Where are you a physiotherapist?
In a clinic room? In a classroom? On Facebook or in an online chatroom? In your friend’s living room? In your head at the gym?
The question of where people practice their physiotherapy has received almost no attention in the literature, but place clearly plays a pivotal role in shaping everyday physiotherapy practice.
For instance, COVID has made everyone realise how important face-to-face contact can be. It’s reminded us how having a specific space to work in defines a lot about the way we teach, learn and work, and the things about our therapeutic places that we might have taken for granted.
And the changing places where physiotherapy has been practiced tells its own history of the profession.
In the 19th century, massage and electrotherapy were administered in the homes of people with enough time and money to afford a visiting therapist (for more on this, see Nicholls 2021).*
By contrast, until the invention of socialised medicine, poor people never saw a physiotherapist. It took the field hospitals and new rehabilitation centres of the First World War for physiotherapy to break this particular class barrier.

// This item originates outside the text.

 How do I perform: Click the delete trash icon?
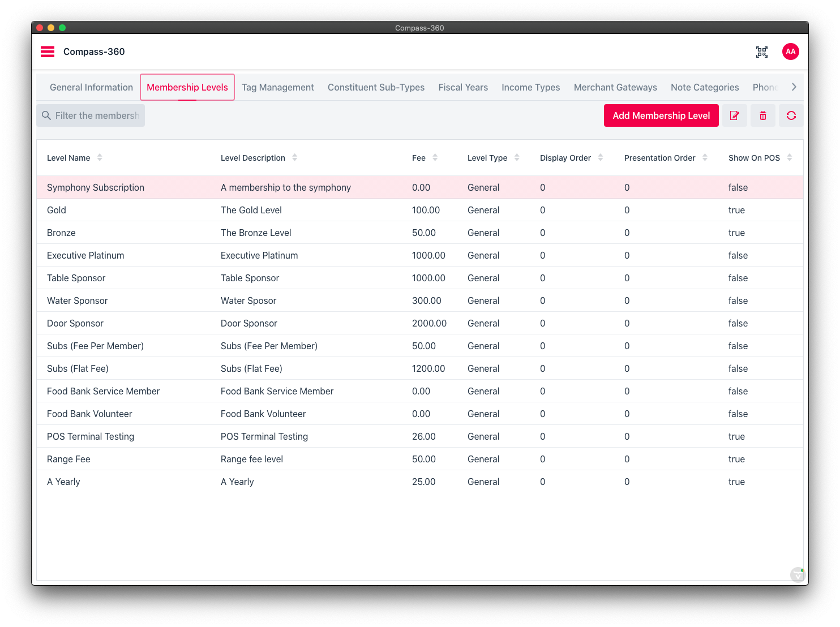[763, 115]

But more equitable access created a new divide, as physiotherapists moved into the hospitals of the new welfare state. Gone was the image of the patient receiving the therapist in their own home, on their own terms; now the patients came to us. The new specialist and expert.
And we designed our clinic spaces and our working practices to echo the kinds of objectivity and detachment that was needed to demonstrate our status. Our clinic rooms were sterile, in every sense, because our goal was to show the patient that we were in charge.

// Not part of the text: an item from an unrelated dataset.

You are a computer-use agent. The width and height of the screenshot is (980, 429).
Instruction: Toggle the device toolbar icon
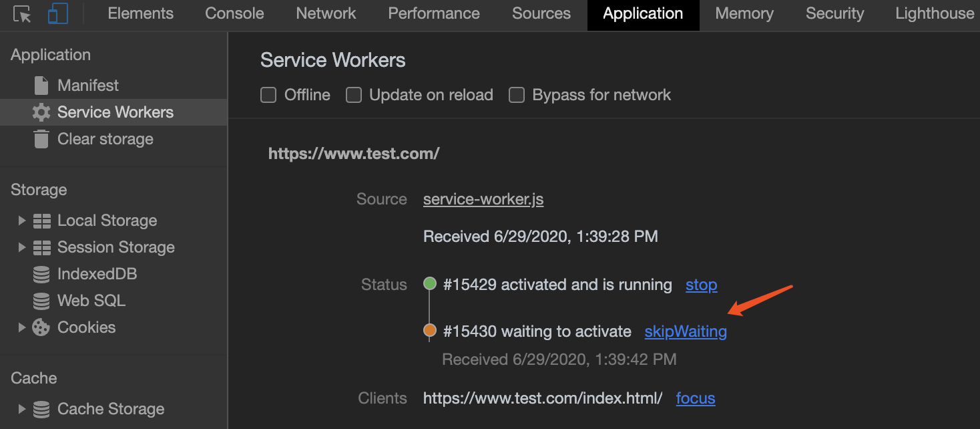click(58, 14)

But these things have also changed in physiotherapy over the last half century.
When I did my PhD thesis, one of the places I studied was a respiratory clinic that had broken away from the traditional idea that you only ever saw a respiratory physiotherapist if you’d been admitted to a medical ward. Their idea of a respiratory client was radically different, and they designed their clinic space accordingly (Nicholls, 2012).
The decline of the welfare state and boom in private practice, greater customer choice and competition, and people’s desire to receive more from their healthcare provider, have all forced physiotherapists to challenge the idea of where they perform their physiotherapy.
And there are lessons to be learned from how other professions are confronting place in practice. Medicine has been considering the place of place for decades. David Armstrong’s classic study of the shift from bedside to surveillance medicine is a case in point (Armstrong, 1995).
But more recently, this paper by Liz Brewster, Michael Lambert and Cliff Shelton has talked about the role that the placelessness of doctors plays in perpetuating unequal access to healthcare. And this study by Skaiste Linceviciute and colleagues discusses the inherent vulnerabilities of place in the work as a male first responder.
What both of these studies emphasise is that the place, space, architecture, and physical environment of health care work plays a big part in shaping how we practice, and how those we work for experience our care.
References
Armstrong, D. (1995). The rise of surveillance medicine. Sociology of Health & Illness, 17(3), 393-404. https://doi.org/10.1111/1467-9566.ep10933329
Nicholls, D.A. (2012). Foucault and Physiotherapy. Physiotherapy Theory and Practice, 28(6), 447-453.
Nicholls, D.A. (2021). The role of neurasthenia in the formation of the physiotherapy profession. Physiotherapy Theory and Practice. doi:10.1080/09593985.2021.1887058
*Gymnastics (‘exercise’ as a concept had not yet been invented) and hydrotherapy were often social, but were still only luxuries for most until the advent of the welfare state.
it's interesting to consider the workplace and also the levels of expectation from patients. Their conditioning to expect a certain 'look' has often intrigued me. Years ago I worked in a rehab facility where we had a treatment room very similar to the one in the picture in the post, attached directly to a huge gym. Our patients were residential for three weeks and spent all day Mon-Fri in the facility. When I first started working there I noticed some interesting comments at their individual exit interviews about not having enough 'treatment'. When asked to explain what they perceived as 'treatment' they excluded everything they'd received in the gym and only considered 'treatment' to have been the time they received in the 'treatment' room. To get around this we quickly changed our policy around seeing our patients. In week one we operated appointments in the treatment room with the door closed. In week two the door was open and we operated with no appointments. In week three we operated solely in the gym. We never had another complaint about not receiving enough 'treatment' over the next three years I was there. For me it was always an interesting observation that the spaces actually formed part of the perception of what 'treatment' was, care free of what actually happened.